Pourtant, la présence d’une dizaine d’hommes à oreillettes éparpillés aux quatre coins de ce théâtre velouté du XVIIIe arrondissement a de quoi surprendre. Mis à part une vieille dame qui tend gentiment son ticket en attendant d’être  » placée  » et se retrouve déconcertée par le refus de ce grand bonhomme en costume cintré de l’accompagner à son fauteuil, personne ne semble remarquer cette drôle d’intervention.

Il faut dire qu’à Paris, on ne s’estomaque plus de grand-chose.

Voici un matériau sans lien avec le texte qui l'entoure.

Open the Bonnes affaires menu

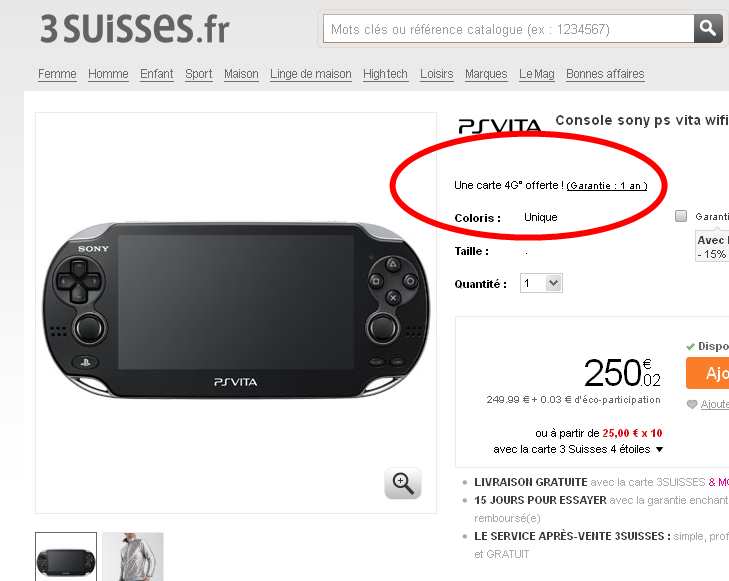[605, 74]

Milieu du parterre, la comédienne Muriel Robin commente les maisons de vacances sélectionnées par sa compagne en faisant défiler les pages de sa tablette. Ça sent le sud de la France, peut-être la Toscane ou la Corse, les mas ou les bastides à six chambres, la piscine et le rosé. A gauche, on ne reconnaîtrait pas la chanteuse Nicole Croisille sous ses grandes lunettes fumées si la troisième rangée ne cessait de se retourner en s’interrogeant :  » Tu crois que c’est elle ? C’est dingue, ça !  » Dingue. C’est le mot. Celui qu’on utiliserait en voyant débarquer discrètement le président de la République, accompagné non pas de Julie Gayet mais de sa ministre de la Culture, Audrey Azoulay.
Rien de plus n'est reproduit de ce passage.